(Interface element listing)
>>>>>
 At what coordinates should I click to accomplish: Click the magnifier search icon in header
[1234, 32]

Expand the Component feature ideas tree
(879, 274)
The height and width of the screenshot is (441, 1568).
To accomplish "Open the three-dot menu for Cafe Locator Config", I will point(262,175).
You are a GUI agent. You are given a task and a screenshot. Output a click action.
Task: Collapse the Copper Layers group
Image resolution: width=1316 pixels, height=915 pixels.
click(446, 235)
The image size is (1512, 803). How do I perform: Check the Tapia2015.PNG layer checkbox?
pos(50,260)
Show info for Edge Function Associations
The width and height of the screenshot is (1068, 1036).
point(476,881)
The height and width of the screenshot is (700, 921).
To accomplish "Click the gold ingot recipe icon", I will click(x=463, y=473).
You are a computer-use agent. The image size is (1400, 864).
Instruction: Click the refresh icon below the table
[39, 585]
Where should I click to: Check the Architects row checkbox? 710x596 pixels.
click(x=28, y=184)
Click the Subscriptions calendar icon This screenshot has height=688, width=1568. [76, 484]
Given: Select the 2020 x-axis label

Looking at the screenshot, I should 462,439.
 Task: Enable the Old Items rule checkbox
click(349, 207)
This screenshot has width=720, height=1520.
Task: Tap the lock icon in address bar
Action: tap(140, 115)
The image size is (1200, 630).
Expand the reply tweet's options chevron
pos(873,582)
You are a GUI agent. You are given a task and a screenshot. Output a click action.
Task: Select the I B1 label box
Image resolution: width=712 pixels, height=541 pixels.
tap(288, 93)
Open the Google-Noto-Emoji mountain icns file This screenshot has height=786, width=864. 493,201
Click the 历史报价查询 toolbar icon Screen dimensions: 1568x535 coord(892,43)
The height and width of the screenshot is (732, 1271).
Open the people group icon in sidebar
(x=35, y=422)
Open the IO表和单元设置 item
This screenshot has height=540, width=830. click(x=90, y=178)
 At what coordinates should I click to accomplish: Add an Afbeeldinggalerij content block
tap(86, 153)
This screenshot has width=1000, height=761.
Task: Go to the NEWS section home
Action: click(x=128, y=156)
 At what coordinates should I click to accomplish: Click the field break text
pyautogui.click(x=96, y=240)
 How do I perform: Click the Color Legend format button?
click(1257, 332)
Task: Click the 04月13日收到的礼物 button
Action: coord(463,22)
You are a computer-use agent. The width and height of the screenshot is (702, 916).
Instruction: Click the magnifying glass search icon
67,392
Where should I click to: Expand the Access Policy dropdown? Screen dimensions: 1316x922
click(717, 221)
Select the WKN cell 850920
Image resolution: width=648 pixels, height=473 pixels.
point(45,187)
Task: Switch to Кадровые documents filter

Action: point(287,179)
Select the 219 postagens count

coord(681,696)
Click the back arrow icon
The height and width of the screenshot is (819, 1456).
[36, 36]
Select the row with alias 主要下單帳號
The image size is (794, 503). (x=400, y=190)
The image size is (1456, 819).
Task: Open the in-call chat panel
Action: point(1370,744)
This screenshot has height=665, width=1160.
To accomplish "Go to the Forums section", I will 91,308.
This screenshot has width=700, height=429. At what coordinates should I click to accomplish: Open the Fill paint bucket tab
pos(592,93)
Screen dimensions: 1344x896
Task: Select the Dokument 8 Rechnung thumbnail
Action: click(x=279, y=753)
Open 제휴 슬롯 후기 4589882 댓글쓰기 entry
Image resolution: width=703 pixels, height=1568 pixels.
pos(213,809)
<<<<<
Copy out every line of the listing above word for word, keeping the original order.

 At what coordinates should I click to accomplish: Click the magnifier search icon in header
[1234, 32]

Expand the Component feature ideas tree
(879, 274)
The height and width of the screenshot is (441, 1568).
To accomplish "Open the three-dot menu for Cafe Locator Config", I will point(262,175).
You are a GUI agent. You are given a task and a screenshot. Output a click action.
Task: Collapse the Copper Layers group
Image resolution: width=1316 pixels, height=915 pixels.
click(446, 235)
The image size is (1512, 803). How do I perform: Check the Tapia2015.PNG layer checkbox?
pos(50,260)
Show info for Edge Function Associations
The width and height of the screenshot is (1068, 1036).
point(476,881)
The height and width of the screenshot is (700, 921).
To accomplish "Click the gold ingot recipe icon", I will click(x=463, y=473).
You are a computer-use agent. The image size is (1400, 864).
Instruction: Click the refresh icon below the table
[39, 585]
Where should I click to: Check the Architects row checkbox? 710x596 pixels.
click(x=28, y=184)
Click the Subscriptions calendar icon This screenshot has height=688, width=1568. [76, 484]
Given: Select the 2020 x-axis label

Looking at the screenshot, I should 462,439.
 Task: Enable the Old Items rule checkbox
click(349, 207)
This screenshot has width=720, height=1520.
Task: Tap the lock icon in address bar
Action: tap(140, 115)
The image size is (1200, 630).
Expand the reply tweet's options chevron
pos(873,582)
You are a GUI agent. You are given a task and a screenshot. Output a click action.
Task: Select the I B1 label box
Image resolution: width=712 pixels, height=541 pixels.
tap(288, 93)
Open the Google-Noto-Emoji mountain icns file This screenshot has height=786, width=864. 493,201
Click the 历史报价查询 toolbar icon Screen dimensions: 1568x535 coord(892,43)
The height and width of the screenshot is (732, 1271).
Open the people group icon in sidebar
(x=35, y=422)
Open the IO表和单元设置 item
This screenshot has height=540, width=830. click(x=90, y=178)
 At what coordinates should I click to accomplish: Add an Afbeeldinggalerij content block
tap(86, 153)
This screenshot has width=1000, height=761.
Task: Go to the NEWS section home
Action: click(x=128, y=156)
 At what coordinates should I click to accomplish: Click the field break text
pyautogui.click(x=96, y=240)
 How do I perform: Click the Color Legend format button?
click(1257, 332)
Task: Click the 04月13日收到的礼物 button
Action: coord(463,22)
You are a computer-use agent. The width and height of the screenshot is (702, 916).
Instruction: Click the magnifying glass search icon
67,392
Where should I click to: Expand the Access Policy dropdown? Screen dimensions: 1316x922
click(717, 221)
Select the WKN cell 850920
Image resolution: width=648 pixels, height=473 pixels.
point(45,187)
Task: Switch to Кадровые documents filter

Action: point(287,179)
Select the 219 postagens count

coord(681,696)
Click the back arrow icon
The height and width of the screenshot is (819, 1456).
[36, 36]
Select the row with alias 主要下單帳號
The image size is (794, 503). (x=400, y=190)
The image size is (1456, 819).
Task: Open the in-call chat panel
Action: point(1370,744)
This screenshot has height=665, width=1160.
To accomplish "Go to the Forums section", I will 91,308.
This screenshot has width=700, height=429. At what coordinates should I click to accomplish: Open the Fill paint bucket tab
pos(592,93)
Screen dimensions: 1344x896
Task: Select the Dokument 8 Rechnung thumbnail
Action: click(x=279, y=753)
Open 제휴 슬롯 후기 4589882 댓글쓰기 entry
Image resolution: width=703 pixels, height=1568 pixels.
pos(213,809)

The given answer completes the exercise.